Extract provided Start Marker
No materials needed, works in any size of group. Imagination & physicality.
Everyone starts by walking around the pre-determind space in a random fashion (rather than in a circle or in one direction). Once everyone has explored the physical space - change the setting. "You are no longer in this room - now you are in the Arctic and the cold wind is blowing, snow is sticking to your eyebrows and nose hairs, you pull your coat tighter around you but the cold just keeps getting colder, your nose starts running as all the bones in your body start to freeze and SUDDENLY you have become a frozen statue." Continue to change the setting, environment, tempurature, situation, etc. This game is a great way to get children out of "life mode" and into "play mode". Something I like to add to the end of this game is tell everyone you are walking in a park and you are surrounded by friends you haven't seen in a long time. Tell them to approach everyone in the group with a warm smile, a handshake and a greeting like "Oh, I haven't seen you in such a long time!" or "It's so nice to see you; how've you been?" etc. This game encourages group involvement and respect for others.

"As the Wind Blows"
Tape or chairs needed, works best with a larger group. Focus on things in common vs. differences.
Everyone stands on a taped "x" in a circle or sits in chairs placed in a circle. There should be enough chairs or "x's" for everyone except one person. This person stands in the middle of the circle and says "As the wind blows, it blows everyone who has ______". It could be something they've done, something they have, their favourite colour or something they're wearing. Everyone in the circle who has whatever the person in the middle stated, runs from their spot into someone else's spot. There will always be one person left in the middle for the next round. After playing this game a few times, I like to add another dimension - have everyone give each other a high-five before finding a new seat. This is encouraging for kids to see and hear what they have in common with who. A great way to introduce children into a group or individuals to each other.

"Hoola-Hoop"
 One hoola-hoop, works best with a medium-large group. Teamwork & accomplishment.
Everyone stands in a circle holding hands. A Hoola-hoop is placed on one person's shoulder so that it is resting on their right or left shoulder at the top and is in between their legs at the bottom. Without letting go of hands - pass the hoola-hoop all the way around the circle. While doing so, encourage the group to cheer-on their group members. Individuals can help their neighbors get the hoop up and over them by lifting their arms or lowering them closer to the floor. It's fun and everyone is so excited after they did it! It's really fun to time it the first time then try to beat the time as a group.

"Human Machine"
No materials needed, works in any size group. Teamwork, focus, rhythm & listening.
Everyone stands (or sits if they choose) in a circle. One person starts by making a movement from the person on their left to the person on their right accompanied by a sound. This movement with the sound is repeated from left to right, left to right until a rhythm is heard and seen. The person on that person's right then makes a motion that continues from the motion presented to them. If the person who started, picks something up on their left and drops it in the air over the person on their right then THAT person needs to make their own movement (in some way) catch the object being dropped over them so they can continue the motion around the circle. Eventually, everyone in the circle will be receiving and passing an imaginary object around the circle with repeated movements and sound. If working with younger children - using a real object, such as a ball, might help them imagine the object but also keep track of where it is in the circle. A great game which encourages working together and "give & take".
Extract provided End Marker
Data records Start Marker
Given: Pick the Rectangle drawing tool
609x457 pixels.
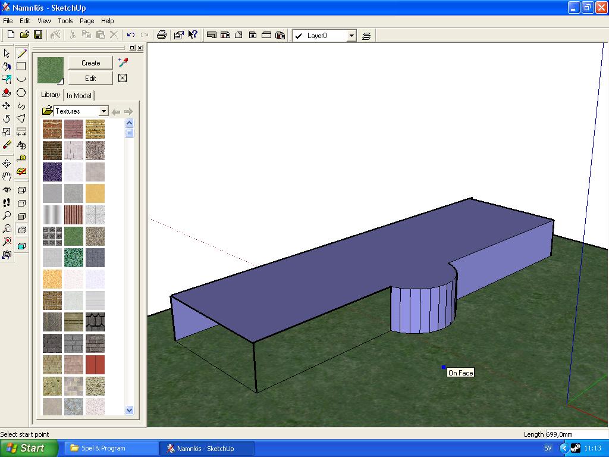Looking at the screenshot, I should pos(21,67).
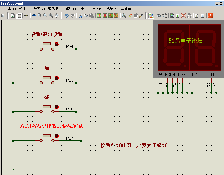Viewport: 224px width, 175px height.
Task: Click the zoom in magnifier
Action: (40, 16)
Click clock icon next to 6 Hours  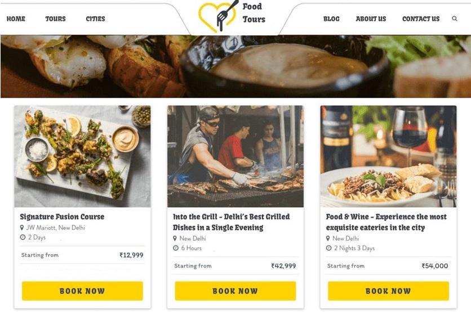[x=175, y=248]
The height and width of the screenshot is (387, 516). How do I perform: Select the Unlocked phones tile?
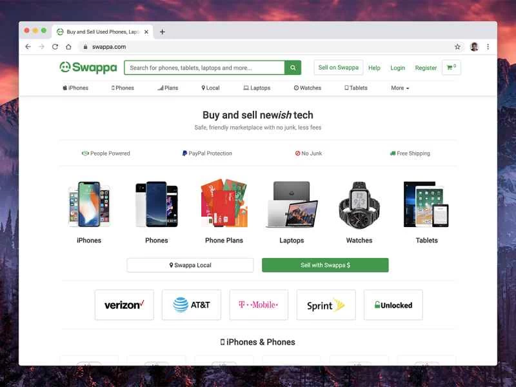393,304
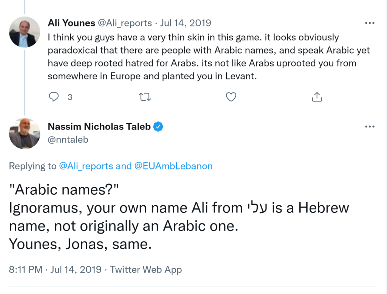Image resolution: width=387 pixels, height=294 pixels.
Task: Open the Jul 14, 2019 date on Ali's tweet
Action: tap(186, 23)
Data records End Marker
• Work to complete:
(1) Decide whether each statement below agrees with the group games text, answering yes or no and quoting the deciding words: (a) "As the Wind Blows" needs a chair or taped "x" for every player; (b) the hoop game needs only one hoop; (c) in "Human Machine," younger children may use a real ball.
(2) Go on with the group games text after its final sentence.

• Answer section:
(1)
(a) No: "There should be enough chairs or "x's" for everyone except one person."
(b) Yes: "One hoola-hoop, works best with a medium-large group."
(c) Yes: "If working with younger children - using a real object, such as a ball, might help them imagine the object but also keep track of where it is in the circle."

(2)
"Led By the Nose"
No materials needed, works in any size group. Exploration, imagination & physicality.
Everyone begins by exploring the space provided. Once everyone is spread out and walking within the space (not in a circle or in any given direction) instruct the group that they are now being led by the nose. They will in turn push their nose forward as if their nose is steering them about the room. Change it up as often as you like. Be led by the elbows, the fingertips, your toes, your ears, your teeth, etc. This is a great exercise to get children (and adults) out of their minds and warm them up for physical activity. Individuals will also learn to show their actions outward rather than simply standing and talking - they allow their bodies to be primary expressive factor.

"Silent Mimes"
No materials needed, works in any size group. Imagination, listening & physicality.
Everyone begins by exploring their environment as in the previous game. Direct the group through various activities meanwhile having them remain silent without any words spoken or noises made. Some activities may include: your eating an ice-cream, you're walking a dog, you're picking strawberries, you're washing the dishes, you're picking flowers, you're trying on clothing, you're admiring yourself in the mirror, etc. This is a great game to have towards the end of drama games as it tends to calm down the group and prepare them for leaving the "play world" and getting back into "life mode".

"You're in the Middle of an Ocean..."
No materials needed, works individually and in groups. Imagination, calming/cool-down.
Have everyone find a place on the floor to lay down and have them lay on their backs facing the ceiling. Then have them close their eyes. Everything you say - they are to imagine in their minds while keeping their eyes closed. "You're in the middle of an ocean. The sky is clear and seagulls pass overhead. You hear the waves as they gently sway your raft. You place your hand in the cool water and feel it drift between your fingers..." You can add as many dimensions to the story as you like, whether there's little fish in the water or a boat passes by but try to keep your voice quiet and calming. I usually like to end this game with "...a family seagulls flies over you and -UH OH - one pooped on your head!" This gets everyone laughing again and is a great way to get them out of the relaxing/drama mode and back into reality without being too abrupt or having them fall asleep on you.

I have done these games with children from the ages of 5 right up to adults in their 40's and 50's.
I find the best way to ensure games are well received and that everyone participates is to show your excitment for the games. If you get into it - so will the people you are instructing.

*NOTE ~ at any point if a child or adult is uncomfortable with a game or wishes not to participate, do not force them. Instead, instruct them to simply remain with the group and watch or to sit quietly closeby and still in view. Everyone has different levels of comfort and it is important to respect that in individuals of all ages.




Sunday, March 04, 2012

Stage Fright ~ and How to DEAL!

~brace yourself...it's a long one~

"The most damaging influence on people in their initial exploration of acting scenes or delivering lines is trauma associated with stage fright."
-Gerald Lee Ratliff


A few weeks ago, I stumbled across a book called "Coping with Stage Fright" by Gerald Lee Ratliff which was published in 1985. It got my gears turning. How do people cope with stage fright today? How does stage fright affect people locally in London, Ontario? What symptoms do people show, feel or go through? What are the primary triggers? I was on a mission!

Between this book and a survey I conducted amongst members of London, Ontario's theatre communtiy, I have finally organized the information collected.

First, here are the points I gathered from reading "Coping with Stage Fright":
-key elements which are afftected by stage fright are voice, body & breathing
-psychologists' point of view "stage fright is a mental state of apprehension"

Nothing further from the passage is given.